The Truth: Trust the data and voters.
Voters in Minneapolis have been using RCV since 2009 and continue to report positive results. 92% of respondents said they find ranked choice voting “simple”.
You can also see low ballot error rates across all the states and cities with RCV elections. Only a tiny fraction of votes, typically less than 2 out of every 1,000 votes cast, have a problem with them - that's about the same error rate as non-ranked ballots.
They say: “Black voters and voters of color suffer with ranked choice voting.”
The Truth: Ranked choice voting is increasing power for all voters.
Claiming that ranked choice voting is somehow “harder” for Black voters and other people of color insults their intelligence. Studies show that Black voters understand ranked choice voting as well as any other voting demographic and they show up and make their vote count in ranked choice voting elections.
They say: "Ranked choice voting reduces your power if you only vote for one candidate."
The Truth: Nope. With ranked choice voting, every person gets one vote, whether or not you rank choices.
If you choose not to rank your candidates, your vote still goes to the person you support.
Unfortunately, with most elections, lots of votes don’t count. Elected officials have won political races despite a majority of voters preferring a different candidate. Ranked choice voting prevents that from happening.
Federal courts from Maine to California have unanimously upheld ranked choice voting as constitutional and fully consistent with the one person one vote requirement.
They say: "People won’t show up to vote."
The Truth: Studies show that more people are voting in states and cities that use ranked choice voting.
Opponents cite narrow, dated studies that claim that turnout falls with ranked choice voting elections. But when you look at all offices and all jurisdictions with it, the evidence is clear: voter turnout is rising in RCV elections.
First-time ranked choice voting elections in Maine, New Mexico cities, and the five presidential primary states with RCV in 2020 each saw particularly high turnout rates compared to the prior election cycle.
They say: “This is going to make elections unfair! Voting will never be the same!”
The Truth: Ranked choice voting is a common-sense reform.
It won’t have an impact on who wins where candidates win with a majority of first choices. In fact, some critics complain it doesn’t change outcomes enough.
But in races with crowded fields and split votes, ranked choice voting ensures outcomes represent the will of the voters. And it does faster, cheaper and better than expensive runoff elections.
It helps voters, not one party over another. Republicans can run without fear of split votes from Libertarian Party candidates.
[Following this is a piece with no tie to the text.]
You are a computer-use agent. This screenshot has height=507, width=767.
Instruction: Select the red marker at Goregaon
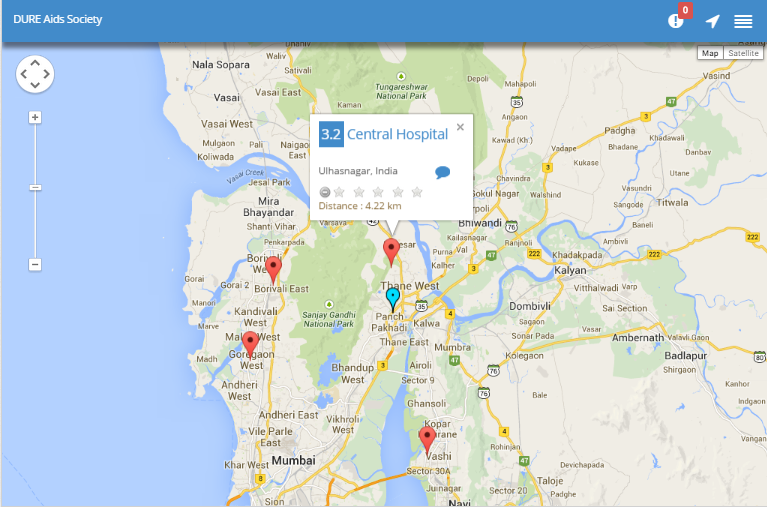click(x=250, y=344)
Democratic candidates don’t have to fear Green party candidates. No matter what party we support, we all win when we have more choices and stronger voices.
They say: "Ranked choice voting leads to ‘exhausted ballots’."
The Truth: Ranked choice voting makes more votes count.
“Exhausted ballots” is used to describe what happens when you cast a vote without listing a second choice and your preferred candidate is in last place and eliminated. “Exhausted ballots” happen in elections all the time - like any time a voter votes for a losing candidate, or decides not to vote for an office they don’t know much about.
You have the right to vote for as many or as few candidates as you like and it’s up to you to decide. Ranked choice voting simply offers you that decision. But one thing cannot be disputed: by giving voters a backup, it always makes more votes count.